EXERCISE DESCRIPTION: Transcribe every record without leaving anything out or changing a word.

*** Opening of RECORDS FOR THE EXERCISE ***

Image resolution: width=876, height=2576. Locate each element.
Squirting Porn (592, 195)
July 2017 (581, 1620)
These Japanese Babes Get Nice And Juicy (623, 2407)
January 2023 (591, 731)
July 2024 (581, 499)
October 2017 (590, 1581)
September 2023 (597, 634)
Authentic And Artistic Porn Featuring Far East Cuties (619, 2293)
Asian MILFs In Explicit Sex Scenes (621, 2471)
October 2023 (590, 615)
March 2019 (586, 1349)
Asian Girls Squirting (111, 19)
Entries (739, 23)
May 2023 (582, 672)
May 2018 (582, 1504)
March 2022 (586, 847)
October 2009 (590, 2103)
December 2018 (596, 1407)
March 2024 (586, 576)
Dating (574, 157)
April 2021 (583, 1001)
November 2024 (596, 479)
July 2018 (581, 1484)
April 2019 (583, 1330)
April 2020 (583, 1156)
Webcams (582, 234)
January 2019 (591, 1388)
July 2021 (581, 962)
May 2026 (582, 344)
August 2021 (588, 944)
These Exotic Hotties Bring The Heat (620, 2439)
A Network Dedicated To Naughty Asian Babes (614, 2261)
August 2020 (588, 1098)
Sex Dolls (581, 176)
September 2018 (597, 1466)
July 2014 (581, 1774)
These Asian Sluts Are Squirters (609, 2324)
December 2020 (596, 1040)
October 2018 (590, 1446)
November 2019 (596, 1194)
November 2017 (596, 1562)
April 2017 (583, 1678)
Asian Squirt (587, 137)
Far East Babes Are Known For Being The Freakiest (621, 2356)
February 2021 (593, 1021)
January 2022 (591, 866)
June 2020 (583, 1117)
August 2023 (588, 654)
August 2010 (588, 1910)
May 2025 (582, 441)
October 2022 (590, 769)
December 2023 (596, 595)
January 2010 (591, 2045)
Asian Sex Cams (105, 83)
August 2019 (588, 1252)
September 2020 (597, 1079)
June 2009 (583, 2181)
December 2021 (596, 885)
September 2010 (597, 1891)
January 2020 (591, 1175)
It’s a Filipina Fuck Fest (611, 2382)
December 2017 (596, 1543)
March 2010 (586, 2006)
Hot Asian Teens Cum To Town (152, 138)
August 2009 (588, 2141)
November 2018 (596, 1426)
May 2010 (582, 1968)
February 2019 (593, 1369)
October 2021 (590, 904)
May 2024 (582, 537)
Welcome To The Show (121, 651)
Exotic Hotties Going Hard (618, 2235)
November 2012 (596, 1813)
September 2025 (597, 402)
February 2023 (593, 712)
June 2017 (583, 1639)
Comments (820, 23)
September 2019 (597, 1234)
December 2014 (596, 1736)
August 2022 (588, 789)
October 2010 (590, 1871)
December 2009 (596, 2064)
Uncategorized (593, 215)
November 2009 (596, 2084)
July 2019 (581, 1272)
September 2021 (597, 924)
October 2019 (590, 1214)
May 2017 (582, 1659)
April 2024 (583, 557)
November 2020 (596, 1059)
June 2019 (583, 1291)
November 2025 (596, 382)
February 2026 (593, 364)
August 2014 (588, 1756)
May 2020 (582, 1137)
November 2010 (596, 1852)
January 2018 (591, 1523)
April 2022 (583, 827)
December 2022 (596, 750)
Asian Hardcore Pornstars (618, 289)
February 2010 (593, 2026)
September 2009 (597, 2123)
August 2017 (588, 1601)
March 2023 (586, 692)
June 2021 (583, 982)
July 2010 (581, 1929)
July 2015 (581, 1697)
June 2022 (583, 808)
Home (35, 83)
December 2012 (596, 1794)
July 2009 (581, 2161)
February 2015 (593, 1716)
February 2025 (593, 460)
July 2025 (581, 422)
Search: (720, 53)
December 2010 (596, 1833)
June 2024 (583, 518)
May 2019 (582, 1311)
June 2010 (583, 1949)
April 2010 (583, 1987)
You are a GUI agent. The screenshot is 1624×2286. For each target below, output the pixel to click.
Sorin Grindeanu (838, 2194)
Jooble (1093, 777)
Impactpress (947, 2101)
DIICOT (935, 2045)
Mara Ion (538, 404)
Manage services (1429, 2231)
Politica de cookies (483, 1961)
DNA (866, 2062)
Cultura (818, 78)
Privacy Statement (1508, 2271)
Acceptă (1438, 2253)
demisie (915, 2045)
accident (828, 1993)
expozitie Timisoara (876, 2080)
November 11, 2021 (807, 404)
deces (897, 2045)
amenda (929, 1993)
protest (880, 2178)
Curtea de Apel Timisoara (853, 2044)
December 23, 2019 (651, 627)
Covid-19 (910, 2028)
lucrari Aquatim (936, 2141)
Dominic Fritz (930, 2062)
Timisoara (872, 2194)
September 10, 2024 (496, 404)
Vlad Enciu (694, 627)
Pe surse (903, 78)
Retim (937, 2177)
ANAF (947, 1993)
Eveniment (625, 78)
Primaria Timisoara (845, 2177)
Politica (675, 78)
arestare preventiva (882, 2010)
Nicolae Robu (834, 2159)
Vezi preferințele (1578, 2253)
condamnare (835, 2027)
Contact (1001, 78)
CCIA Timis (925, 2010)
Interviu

*** Close of RECORDS FOR THE EXERCISE ***

ANSWER FOR THE TASK:
Image resolution: width=876, height=2576. Locate each element.
Squirting Porn (592, 195)
July 2017 (581, 1620)
These Japanese Babes Get Nice And Juicy (623, 2407)
January 2023 (591, 731)
July 2024 (581, 499)
October 2017 (590, 1581)
September 2023 (597, 634)
Authentic And Artistic Porn Featuring Far East Cuties (619, 2293)
Asian MILFs In Explicit Sex Scenes (621, 2471)
October 2023 (590, 615)
March 2019 (586, 1349)
Asian Girls Squirting (111, 19)
Entries (739, 23)
May 2023 (582, 672)
May 2018 (582, 1504)
March 2022 (586, 847)
October 2009 (590, 2103)
December 2018 (596, 1407)
March 2024 (586, 576)
Dating (574, 157)
April 2021 (583, 1001)
November 2024 (596, 479)
July 2018 (581, 1484)
April 2019 (583, 1330)
April 2020 (583, 1156)
Webcams (582, 234)
January 2019 (591, 1388)
July 2021 (581, 962)
May 2026 (582, 344)
August 2021 (588, 944)
These Exotic Hotties Bring The Heat (620, 2439)
A Network Dedicated To Naughty Asian Babes (614, 2261)
August 2020 (588, 1098)
Sex Dolls (581, 176)
September 2018 (597, 1466)
July 2014 (581, 1774)
These Asian Sluts Are Squirters (609, 2324)
December 2020 (596, 1040)
October 2018 (590, 1446)
November 2019 (596, 1194)
November 2017 (596, 1562)
April 2017 (583, 1678)
Asian Squirt (587, 137)
Far East Babes Are Known For Being The Freakiest (621, 2356)
February 2021 (593, 1021)
January 2022 (591, 866)
June 2020 (583, 1117)
August 2023 (588, 654)
August 2010 (588, 1910)
May 2025 (582, 441)
October 2022 (590, 769)
December 2023 (596, 595)
January 2010 (591, 2045)
Asian Sex Cams (105, 83)
August 2019 (588, 1252)
September 2020 (597, 1079)
June 2009 (583, 2181)
December 2021 (596, 885)
September 2010 (597, 1891)
January 2020 (591, 1175)
It’s a Filipina Fuck Fest (611, 2382)
December 2017 (596, 1543)
March 2010 (586, 2006)
Hot Asian Teens Cum To Town (152, 138)
August 2009 (588, 2141)
November 2018 (596, 1426)
May 2010 (582, 1968)
February 2019 (593, 1369)
October 2021 (590, 904)
May 2024 (582, 537)
Welcome To The Show (121, 651)
Exotic Hotties Going Hard (618, 2235)
November 2012 (596, 1813)
September 2025 (597, 402)
February 2023 (593, 712)
June 2017 (583, 1639)
Comments (820, 23)
September 2019 (597, 1234)
December 2014 (596, 1736)
August 2022 (588, 789)
October 2010 (590, 1871)
December 2009 (596, 2064)
Uncategorized (593, 215)
November 2009 (596, 2084)
July 2019 (581, 1272)
September 2021 (597, 924)
October 2019 (590, 1214)
May 2017 (582, 1659)
April 2024 (583, 557)
November 2020 (596, 1059)
June 2019 (583, 1291)
November 2025 (596, 382)
February 2026 (593, 364)
August 2014 (588, 1756)
May 2020 (582, 1137)
November 2010 (596, 1852)
January 2018 (591, 1523)
April 2022 (583, 827)
December 2022 (596, 750)
Asian Hardcore Pornstars (618, 289)
February 2010 (593, 2026)
September 2009 (597, 2123)
August 2017 (588, 1601)
March 2023 (586, 692)
June 2021 (583, 982)
July 2010 (581, 1929)
July 2015 (581, 1697)
June 2022 (583, 808)
Home (35, 83)
December 2012 (596, 1794)
July 2009 (581, 2161)
February 2015 (593, 1716)
February 2025 (593, 460)
July 2025 (581, 422)
Search: (720, 53)
December 2010 (596, 1833)
June 2024 (583, 518)
May 2019 (582, 1311)
June 2010 (583, 1949)
April 2010 (583, 1987)
You are a GUI agent. The screenshot is 1624×2286. For each target below, output the pixel to click.
Sorin Grindeanu (838, 2194)
Jooble (1093, 777)
Impactpress (947, 2101)
DIICOT (935, 2045)
Mara Ion (538, 404)
Manage services (1429, 2231)
Politica de cookies (483, 1961)
DNA (866, 2062)
Cultura (818, 78)
Privacy Statement (1508, 2271)
Acceptă (1438, 2253)
demisie (915, 2045)
accident (828, 1993)
expozitie Timisoara (876, 2080)
November 11, 2021 (807, 404)
deces (897, 2045)
amenda (929, 1993)
protest (880, 2178)
Curtea de Apel Timisoara (853, 2044)
December 23, 2019 (651, 627)
Covid-19 (910, 2028)
lucrari Aquatim (936, 2141)
Dominic Fritz (930, 2062)
Timisoara (872, 2194)
September 10, 2024 (496, 404)
Vlad Enciu (694, 627)
Pe surse (903, 78)
Retim (937, 2177)
ANAF (947, 1993)
Eveniment (625, 78)
Primaria Timisoara (845, 2177)
Politica (675, 78)
arestare preventiva (882, 2010)
Nicolae Robu (834, 2159)
Vezi preferințele (1578, 2253)
condamnare (835, 2027)
Contact (1001, 78)
CCIA Timis (925, 2010)
Interviu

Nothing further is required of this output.